Referandumda son viraja girilirken, durum başlangıç noktasına göre tam tersi bir noktaya geldi. İlk günlerdeki "Hayır" cephesi egemenliği yerini sona doğru "Evet"e bıraktı. Bu sonuçta, Cumhurbaşkanı Erdoğan ve Başbakan Yıldırım'ın sahaya inmeleri kadar, maddelerin ayrıntılı biçimde tartışılmasının da katkısı var. Bu çerçevede son günlerde yeni sistemle bürokratik vesayet ilişkisi hem tartışılıyor hem de merak ediliyor.
Aslında rahmetli Özal'dan beri bütün siyasiler bu sorunun cevabını arayıp durdu. Kimi bürokrasiyi azaltmaya, kimi bürokratik zihniyeti aşmaya çalıştı ama hiçbiri tam olarak başaramadı.

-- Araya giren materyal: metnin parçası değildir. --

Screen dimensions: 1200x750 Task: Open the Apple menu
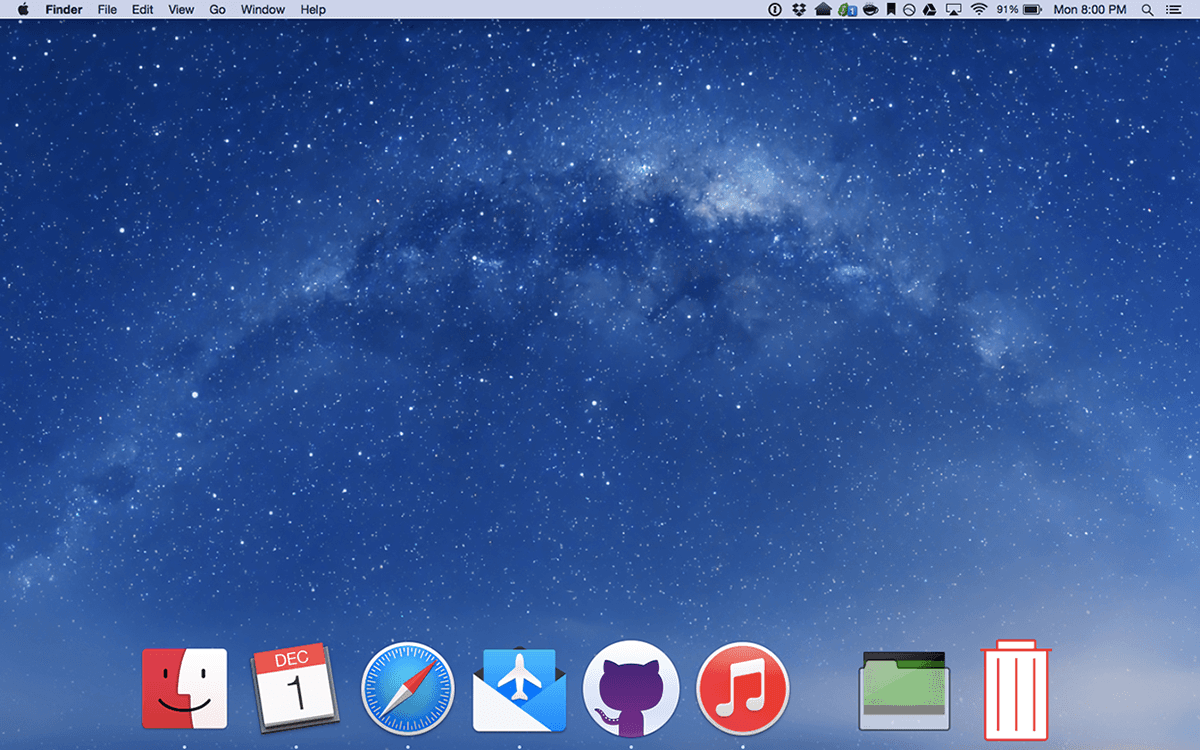coord(23,10)
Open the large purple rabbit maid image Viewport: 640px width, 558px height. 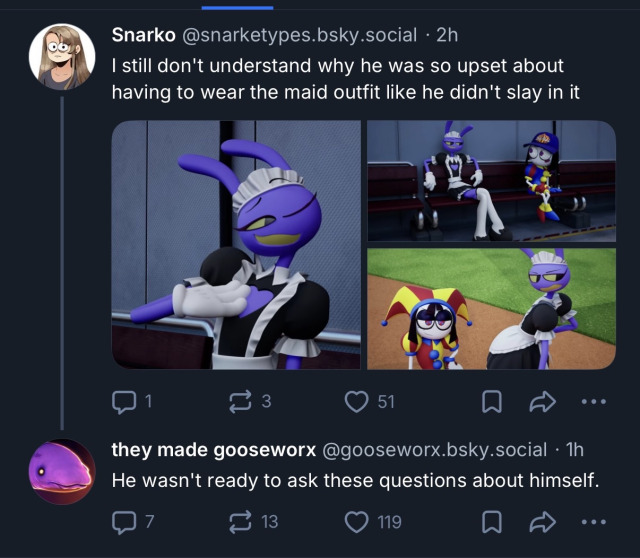tap(236, 245)
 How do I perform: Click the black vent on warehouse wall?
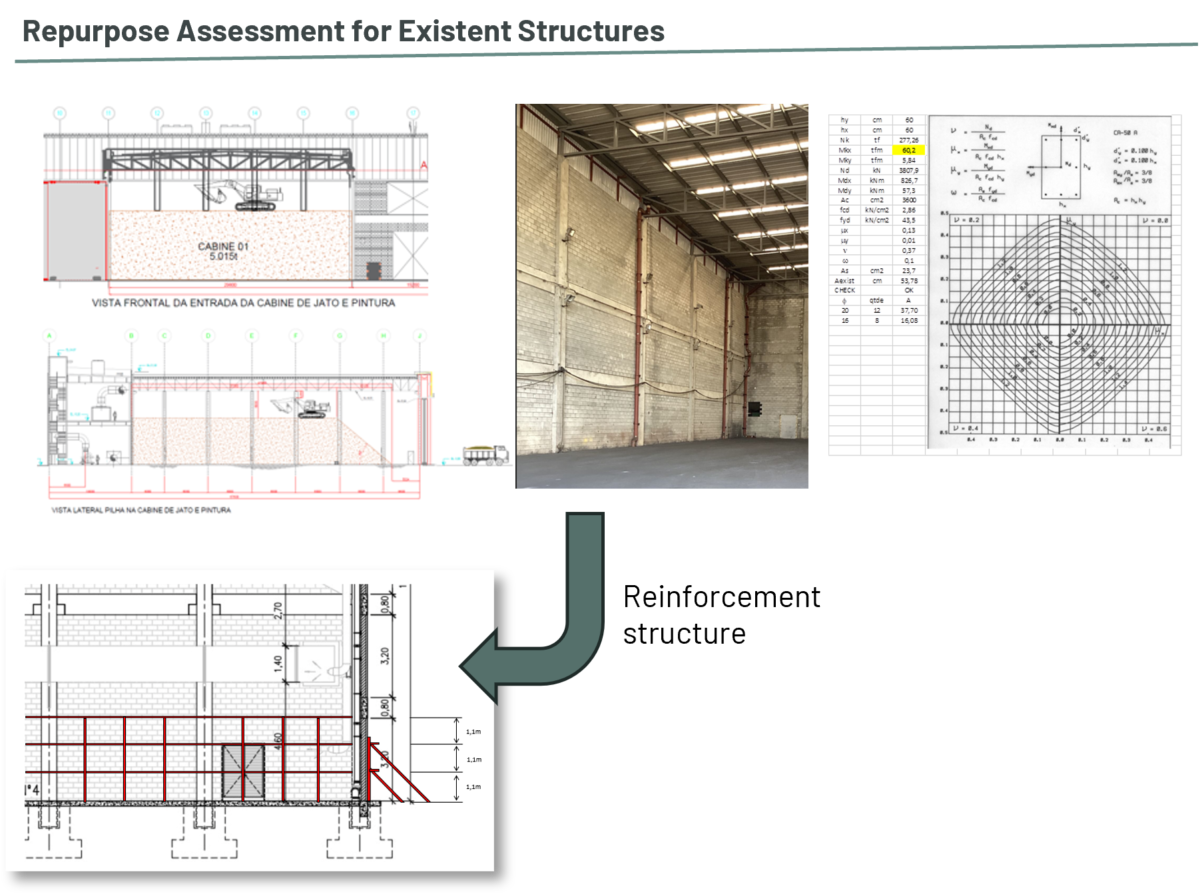[x=753, y=408]
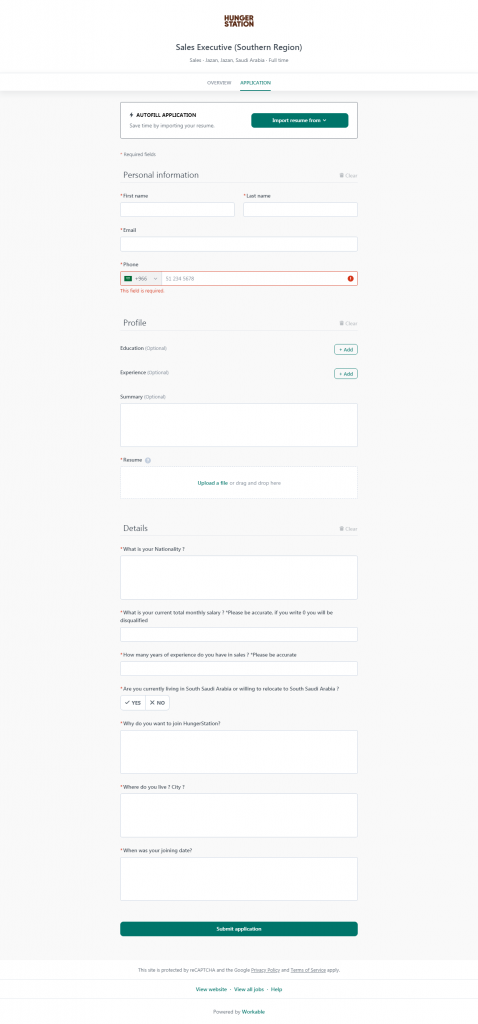Clear the Profile section
The width and height of the screenshot is (478, 1024).
click(x=348, y=323)
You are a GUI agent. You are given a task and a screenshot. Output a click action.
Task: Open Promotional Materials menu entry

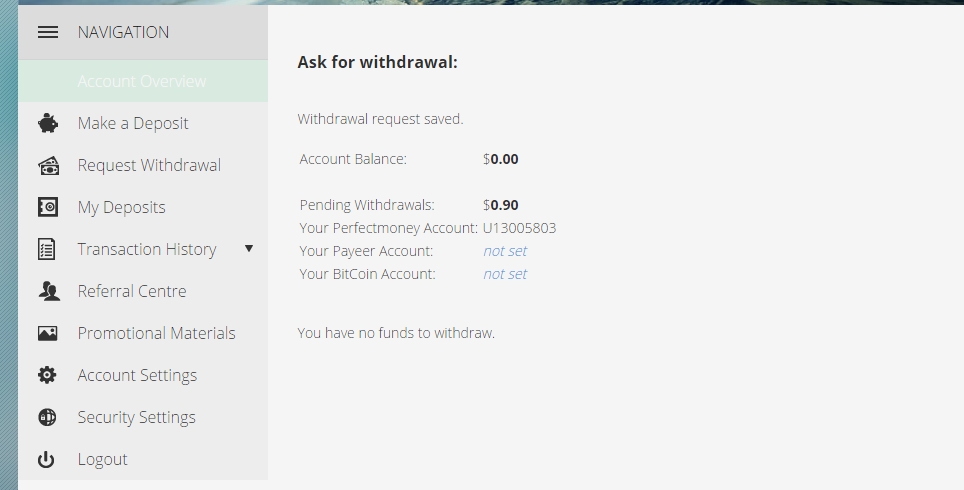[x=156, y=333]
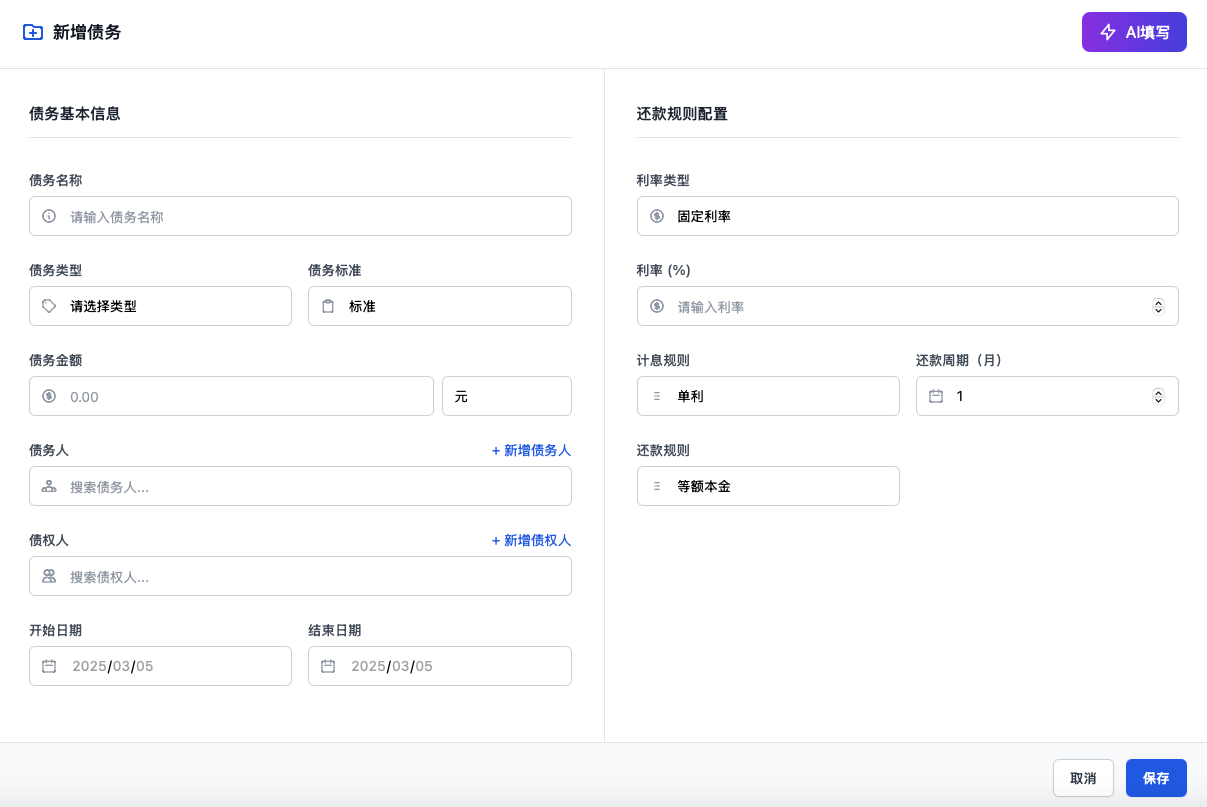The width and height of the screenshot is (1207, 807).
Task: Click the 利率 (%) stepper arrows
Action: click(x=1158, y=306)
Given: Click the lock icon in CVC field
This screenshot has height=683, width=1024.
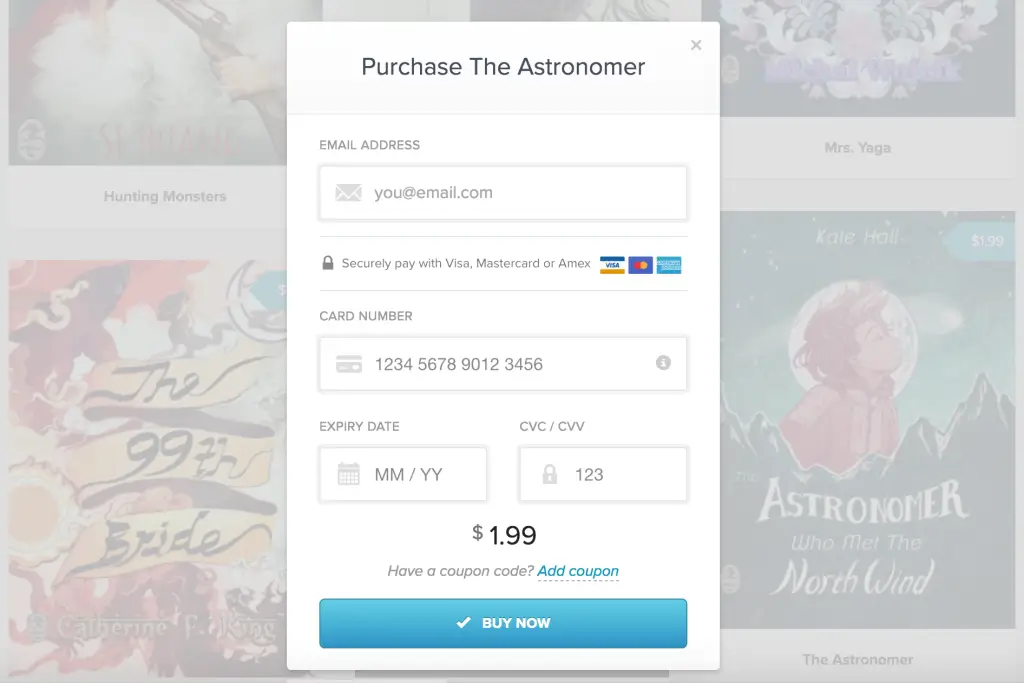Looking at the screenshot, I should tap(549, 474).
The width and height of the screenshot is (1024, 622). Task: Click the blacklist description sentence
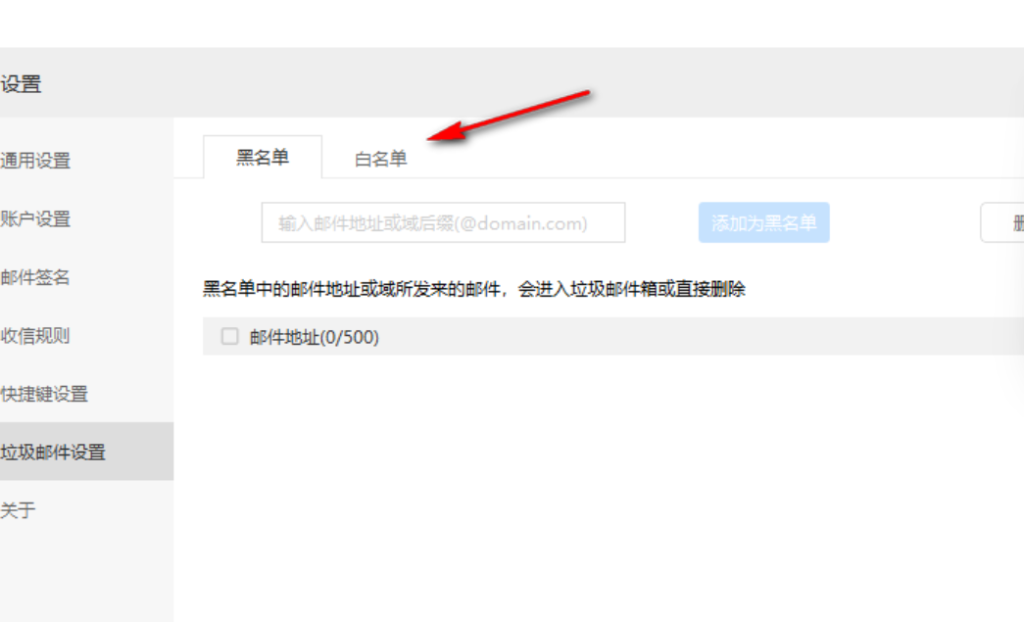pos(474,289)
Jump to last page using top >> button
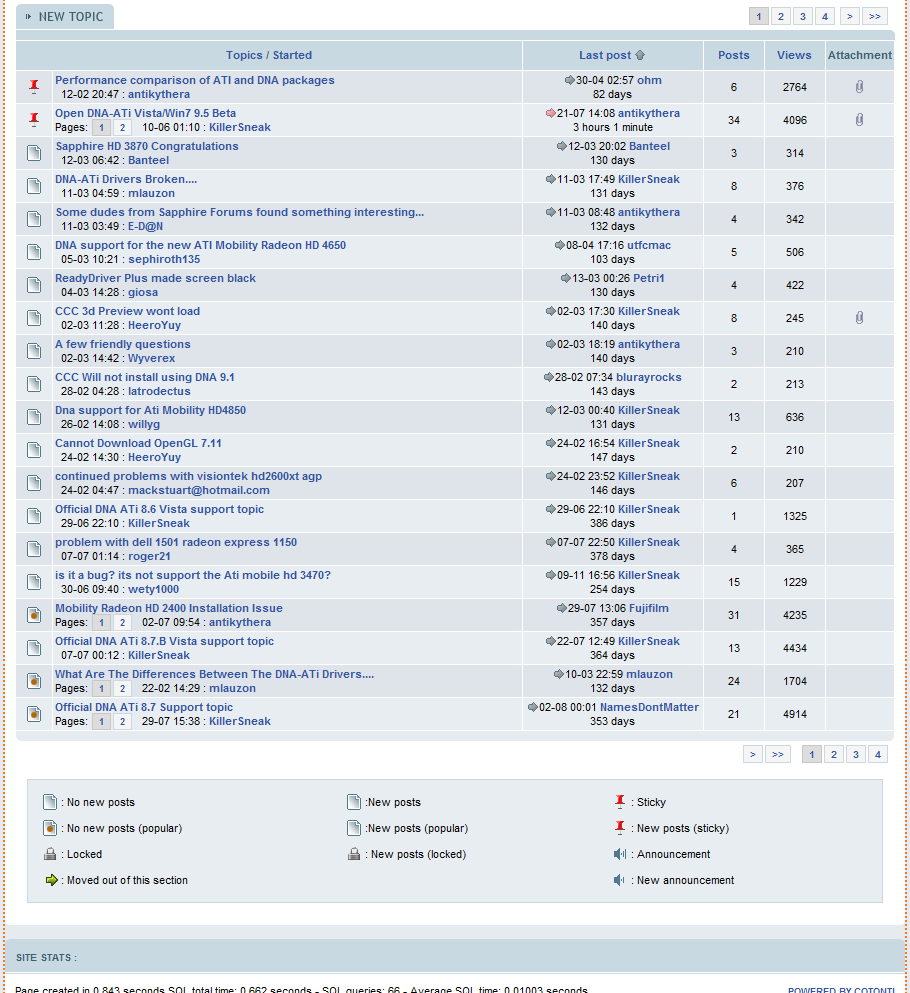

Bürokrasisiz, memursuz devlet yönetimi olmayacağı biliniyor ama güçlü bürokratik yapıyla da yürümediği yaşanarak öğrenildi. Bu sadece Türkiye'deki ucube parlamenter sisteme ait bir mesele de değil, demokrasinin beşiği İngiltere'de de derin bir bürokrasi sorunu var.
1980'li yılların başında BBC'de yayınlanan bir dizi vardı; "Emret Bakanım" (Yes Minister).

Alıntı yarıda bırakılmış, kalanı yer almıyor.